Diese Initiative kommt zu einem Zeitpunkt, an dem der Druck auf die Regierung steigt, entschiedener gegen geschlechtsspezifische Gewalt vorzugehen, die in verschiedenen Formen in der Gesellschaft auftritt. Präsident Boko forderte die BDF auf, als Vorbild zu fungieren und ein Umfeld zu schaffen, in dem solche Gewalt nicht toleriert wird. Er erklärte, dass die Stärkung der Werte von Respekt und Verantwortung entscheidend sei, um das Vertrauen in die Streitkräfte zu fördern.
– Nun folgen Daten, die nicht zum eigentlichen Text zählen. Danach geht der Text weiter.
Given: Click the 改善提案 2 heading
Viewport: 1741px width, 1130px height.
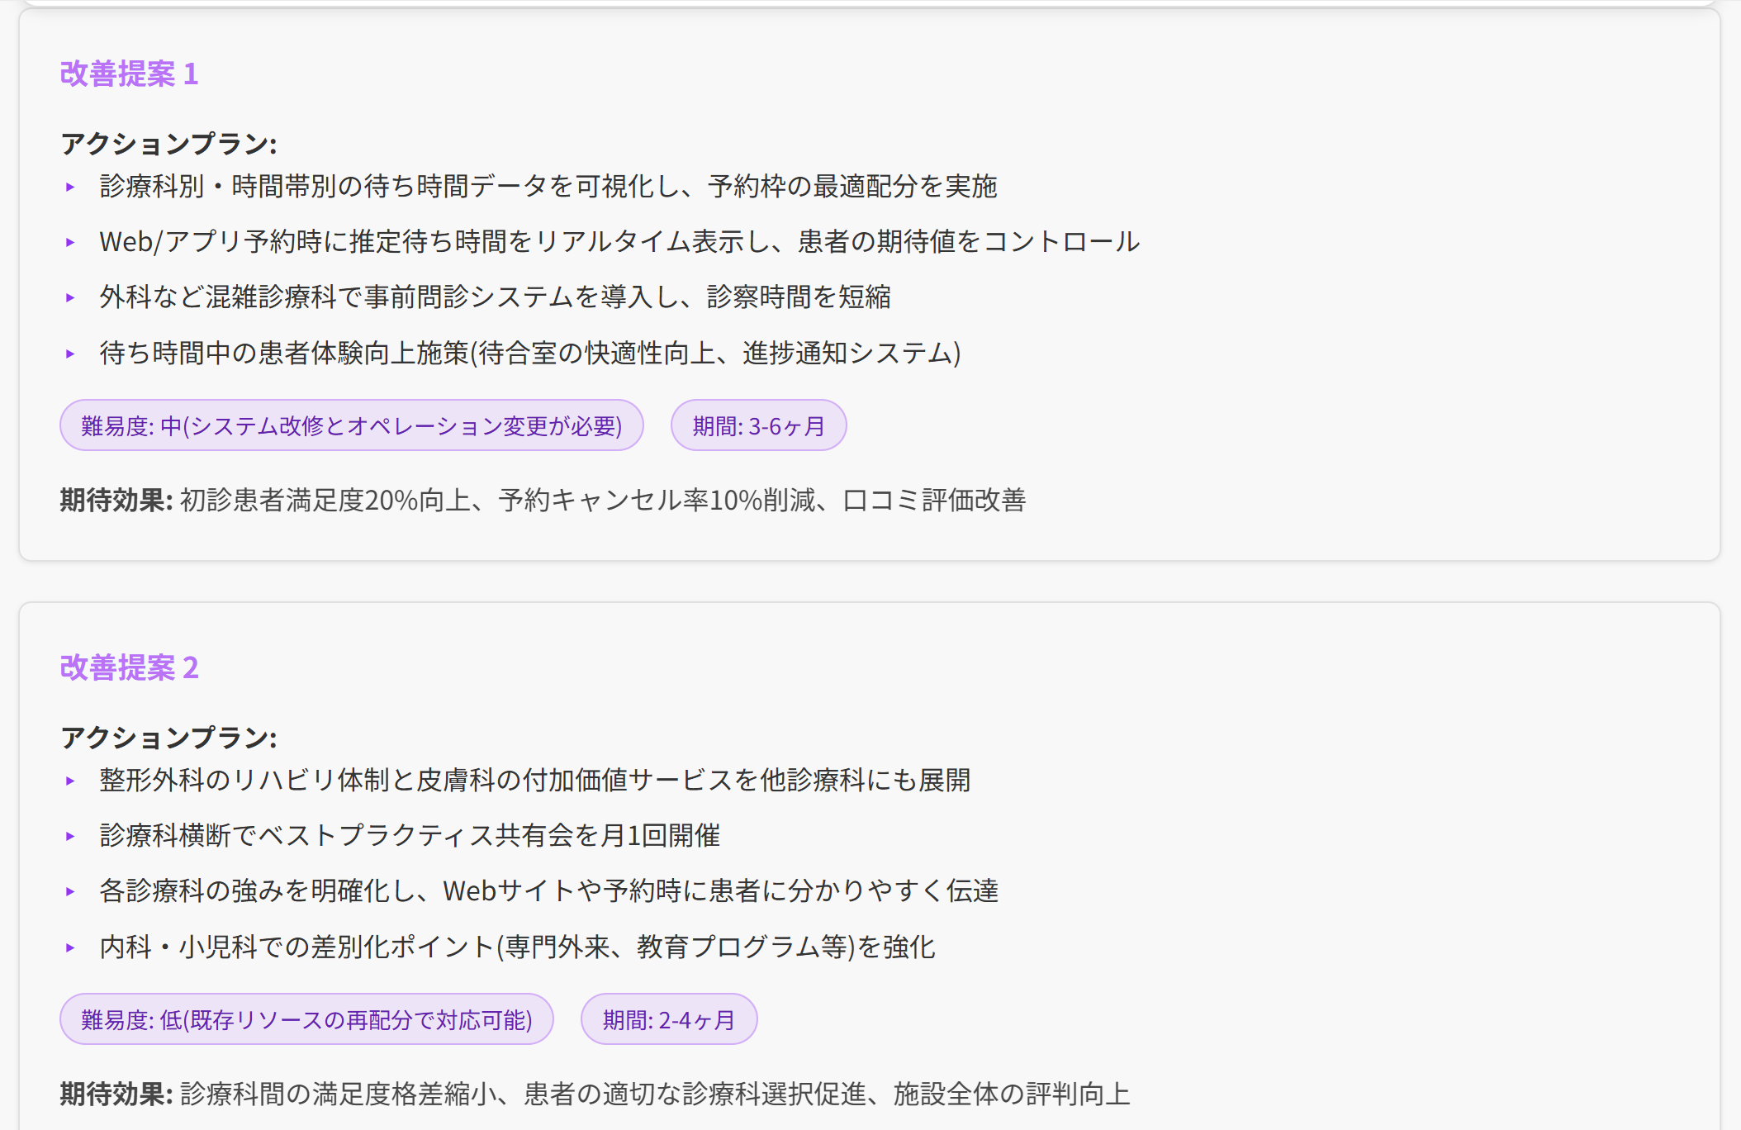Looking at the screenshot, I should click(129, 667).
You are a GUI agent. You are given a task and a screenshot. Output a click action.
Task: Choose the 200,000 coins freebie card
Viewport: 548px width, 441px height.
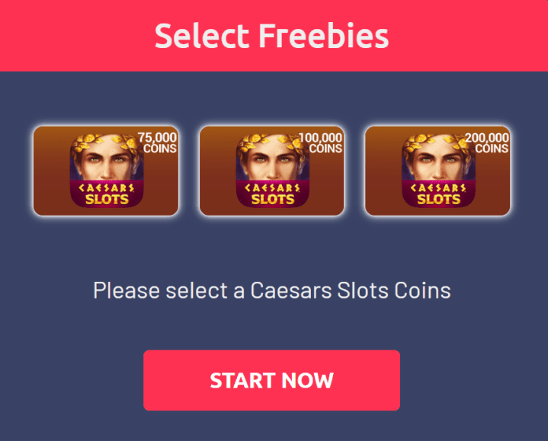pos(437,171)
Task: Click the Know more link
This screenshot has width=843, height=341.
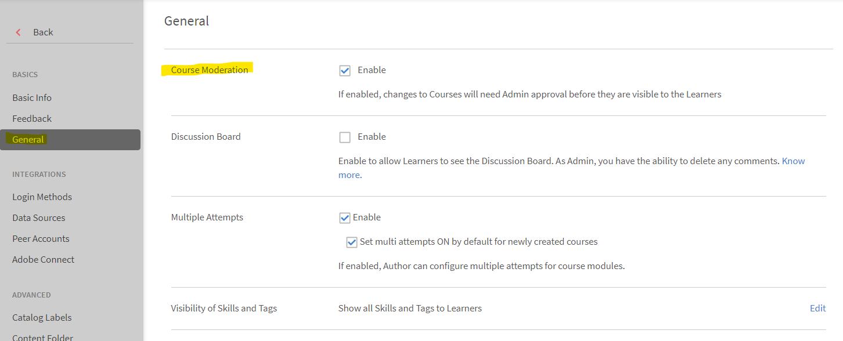Action: pos(793,161)
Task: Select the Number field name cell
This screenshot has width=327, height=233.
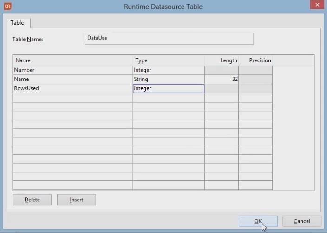Action: pos(72,70)
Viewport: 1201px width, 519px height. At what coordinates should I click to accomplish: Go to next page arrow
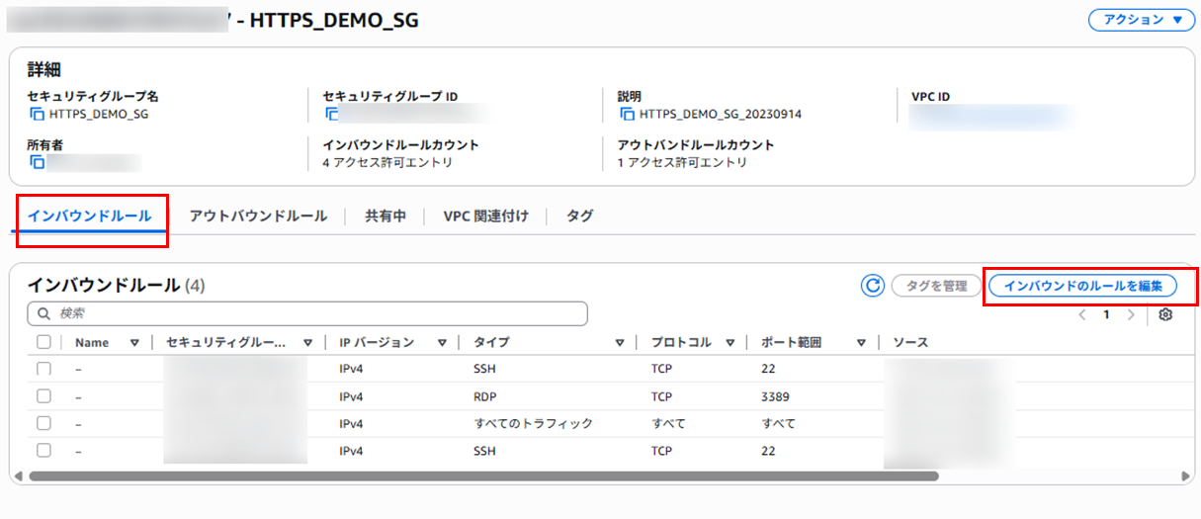point(1131,314)
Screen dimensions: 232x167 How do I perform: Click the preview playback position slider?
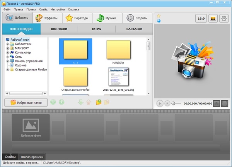174,103
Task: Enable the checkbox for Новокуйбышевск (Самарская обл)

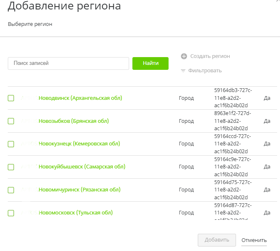Action: [x=11, y=167]
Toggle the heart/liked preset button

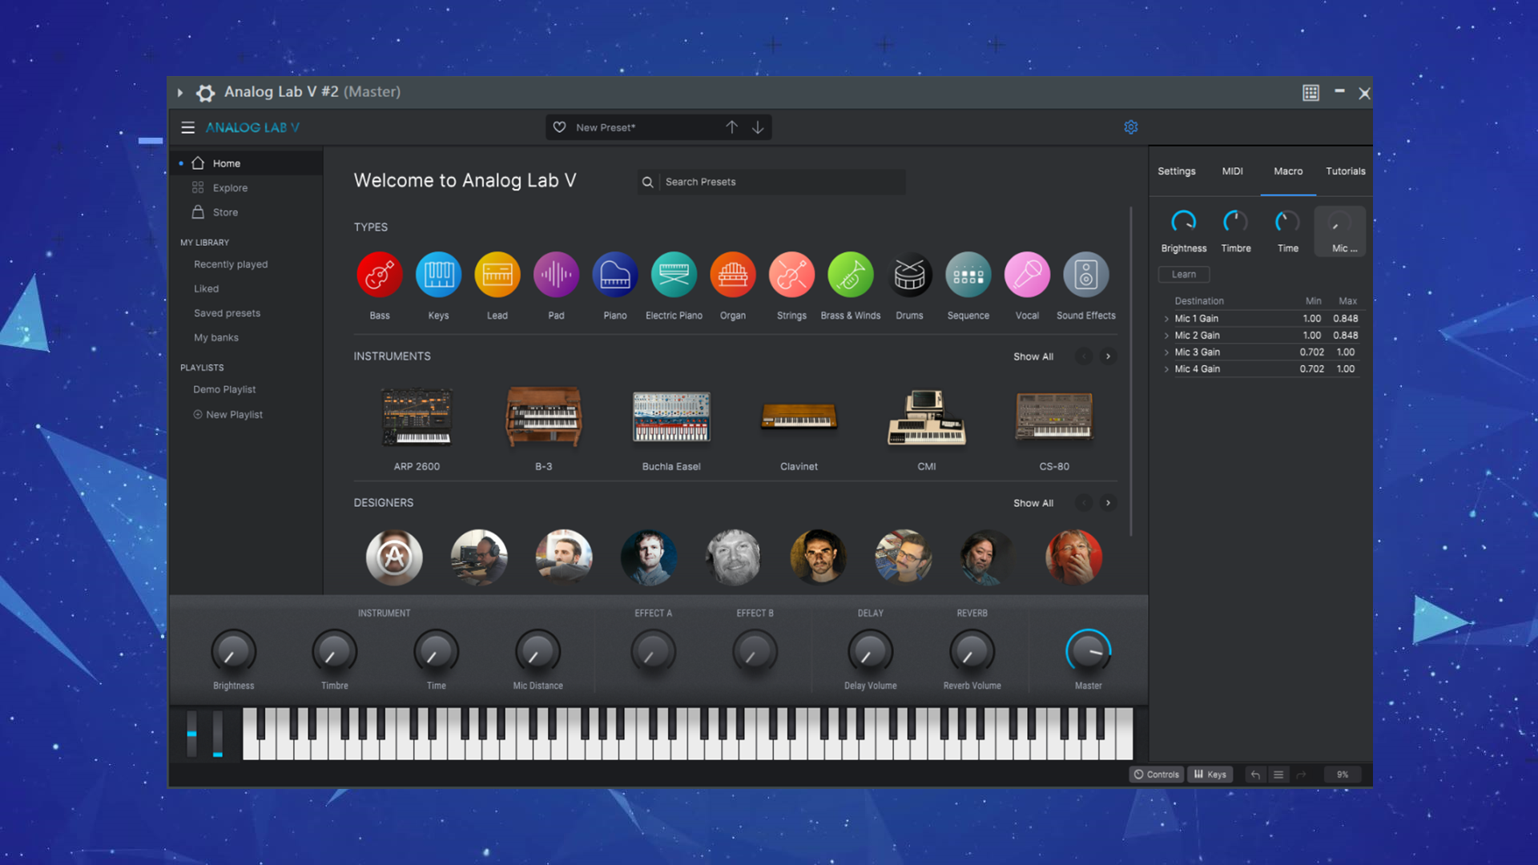(x=560, y=126)
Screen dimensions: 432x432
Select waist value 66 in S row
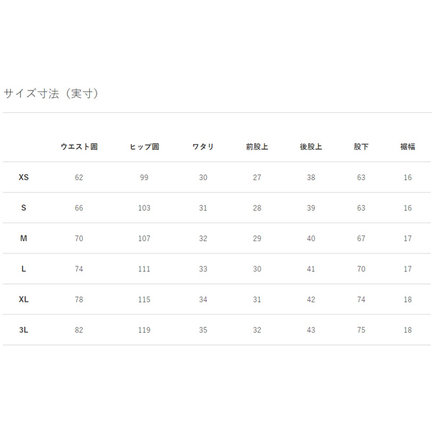(79, 208)
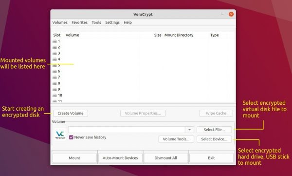292x176 pixels.
Task: Open the Volumes menu
Action: 60,22
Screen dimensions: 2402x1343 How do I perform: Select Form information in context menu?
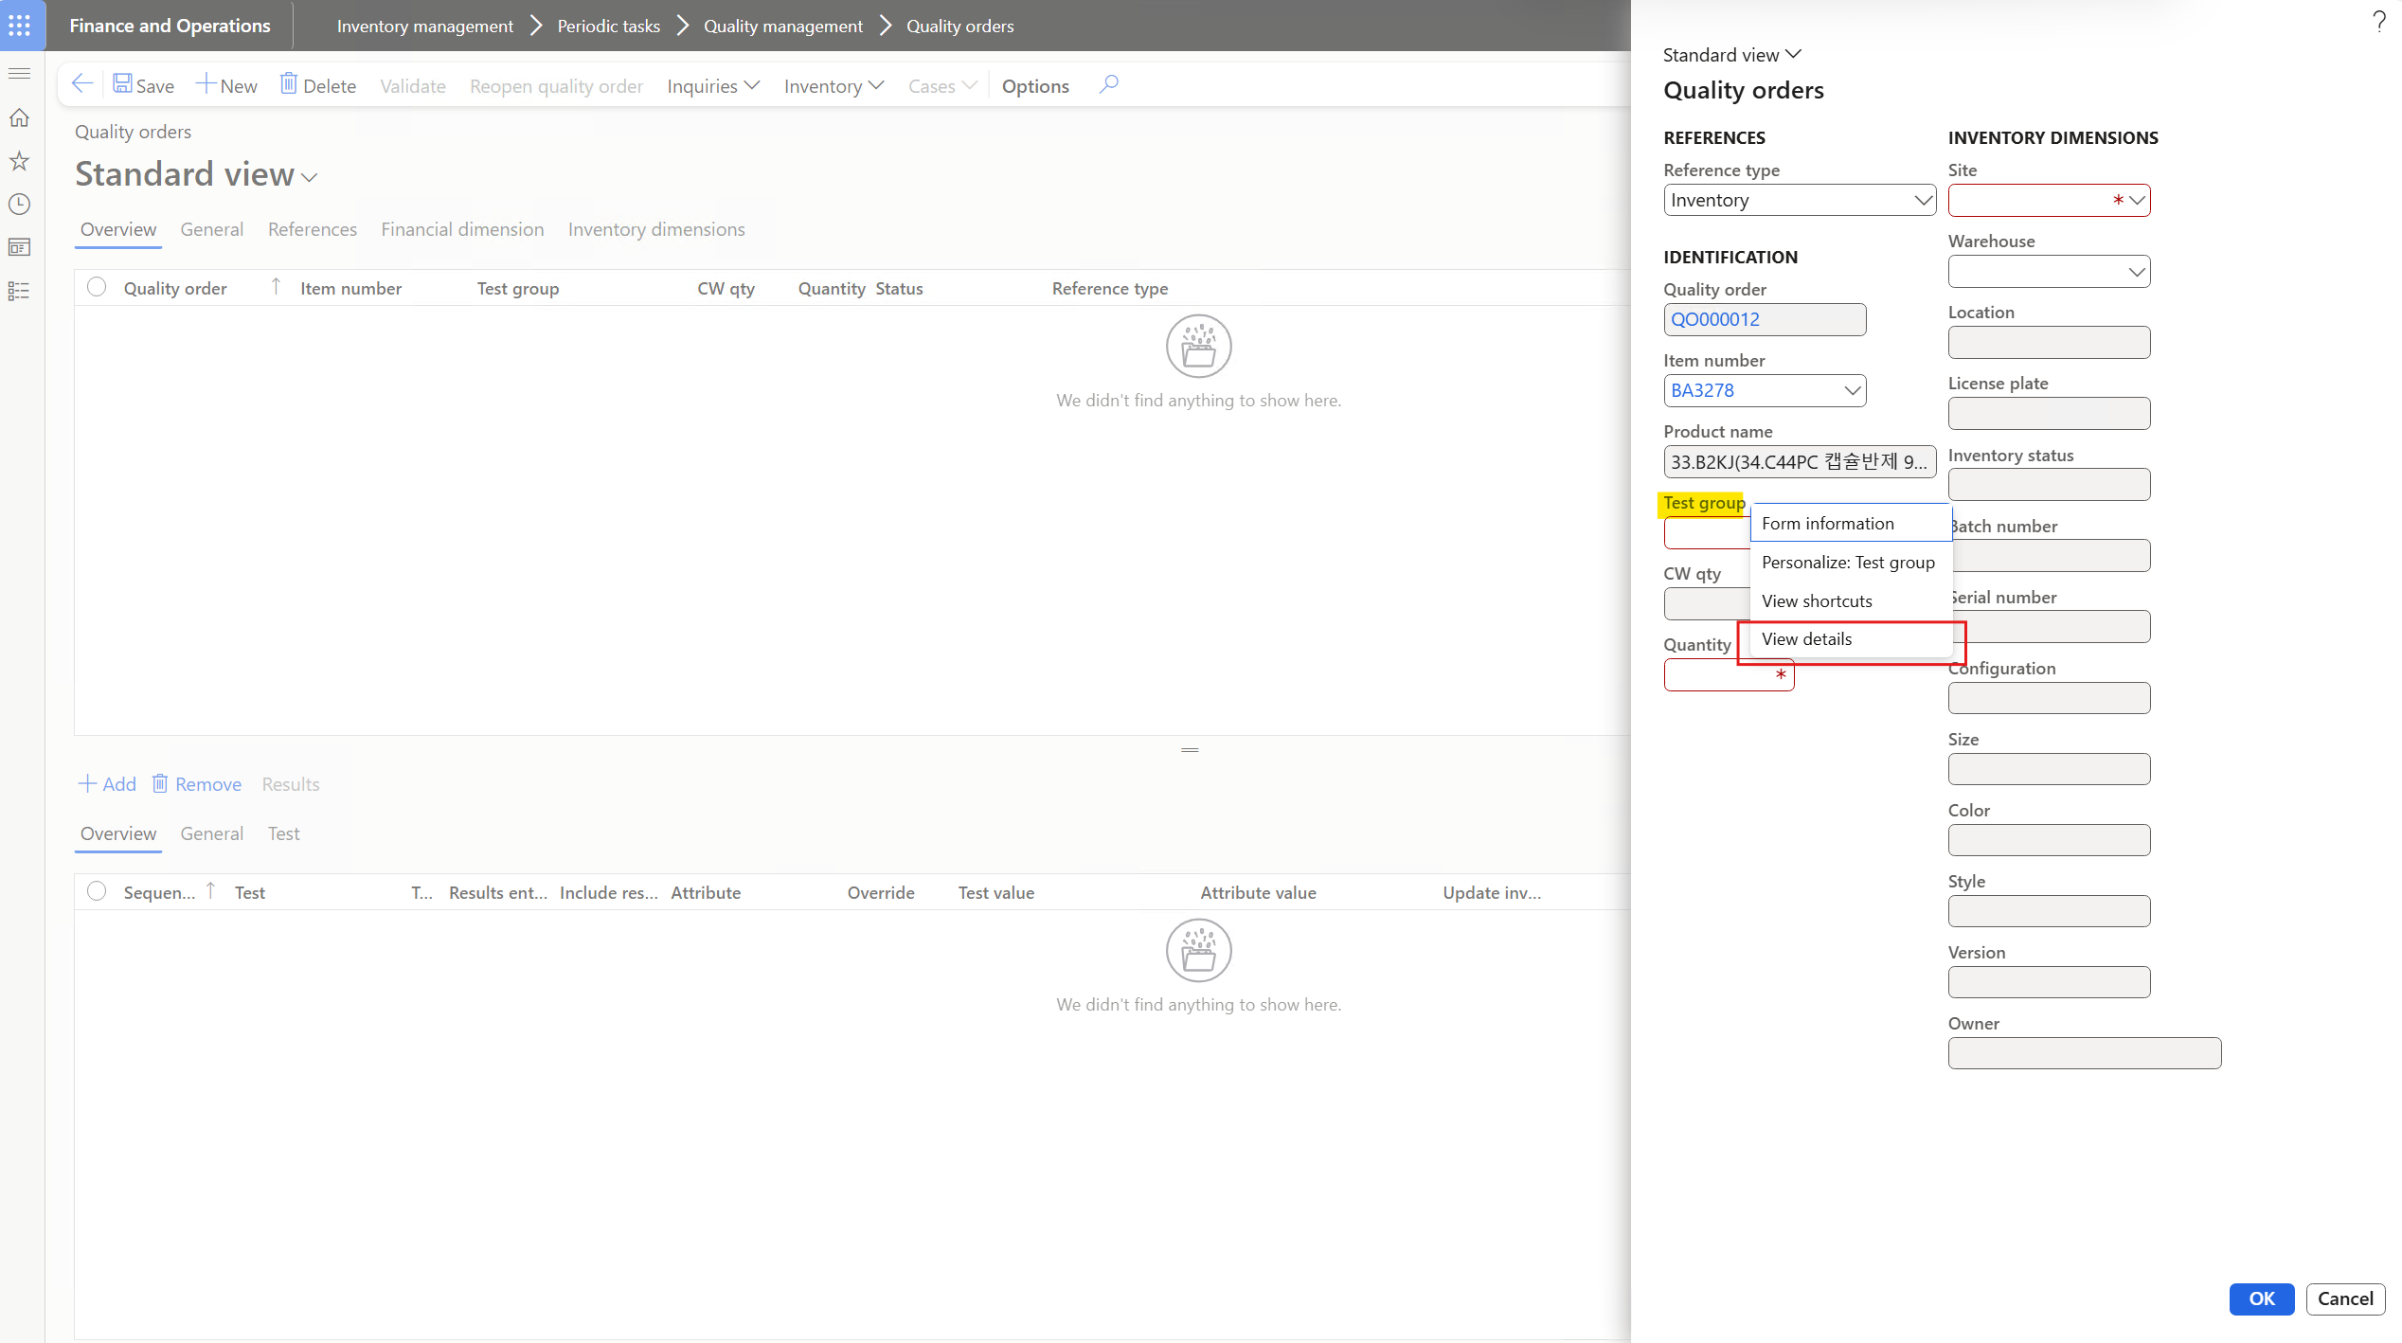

Die Forderung nach Nulltoleranz ist Teil einer breiteren Strategie der Regierung, um die gesellschaftlichen Normen zu verändern und das Bewusstsein für die Problematik der geschlechtsspezifischen Gewalt zu schärfen. Boko ermutigte die Mitglieder der BDF, aktiv an Schulungsprogrammen teilzunehmen, die sich auf Konfliktlösung und das Management von Emotionen konzentrieren.